Which is more important, taking a stand and standing there, or doing what is best for the country?
Yea, I think it’s doing the right thing for the country.
We have very few real statesmen who will put what they think is the best for the nation before their own political careers. The only ones I can name off the top of my head are Lindsey Graham, John McCain, Joe Lieberman, James Inhofe, and Tom Coburn.
The problem with being a statesman is when a person chooses to serve the country rather than their own ambition. I appreciate a principled stand, but when those principles blind someone to actual reality, and cause someone not to behave in a decent manner, then forget it.
Grover Norquist is after Senator Tom Coburn because he is trying to do what is right for the country, even if it hurts him in the process. Norquist is behaving like a spoiled child, aka a tea party brat.
“…”Which pledge is most important… the pledge to uphold your oath to the Constitution of the United States or a pledge from a special interest group who claims to speak for all American conservatives when, in fact, they really don’t? The fact is we have enormous urgent problems in front of us that have to be addressed and have to be addressed in a way that will get 60 votes in the Senate… and something that the president will sign… Where’s the compromise that will save our country?” – Senator Tom Coburn….”

------------------------------------------------------------

**INSTRUCTION:**
Answer these questions about the post on statesmen:
1. Which people does the writer name as real statesmen?
2. Who is after Senator Tom Coburn?
3. In the quoted statement, how many votes in the Senate must the solution get?

**ENTRIES SUPPLIED:**
------------------------------------------------------------

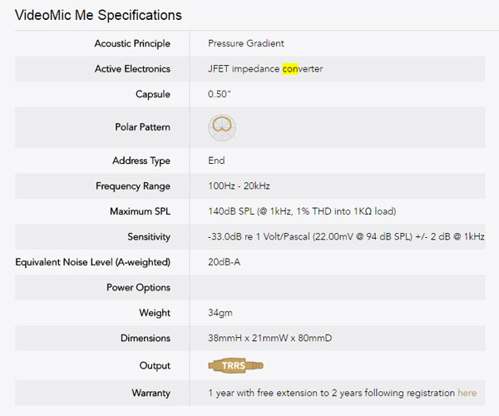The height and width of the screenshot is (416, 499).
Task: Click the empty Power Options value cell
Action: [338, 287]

------------------------------------------------------------

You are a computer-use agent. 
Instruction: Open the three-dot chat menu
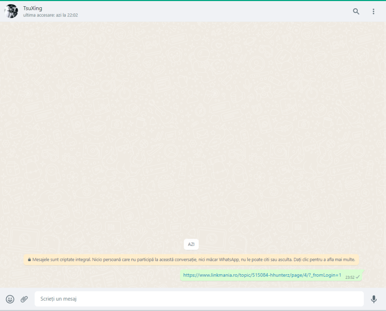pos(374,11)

------------------------------------------------------------

**SOLUTION TO THIS TASK:**
1. Lindsey Graham, John McCain, Joe Lieberman, James Inhofe, and Tom Coburn
2. Grover Norquist
3. 60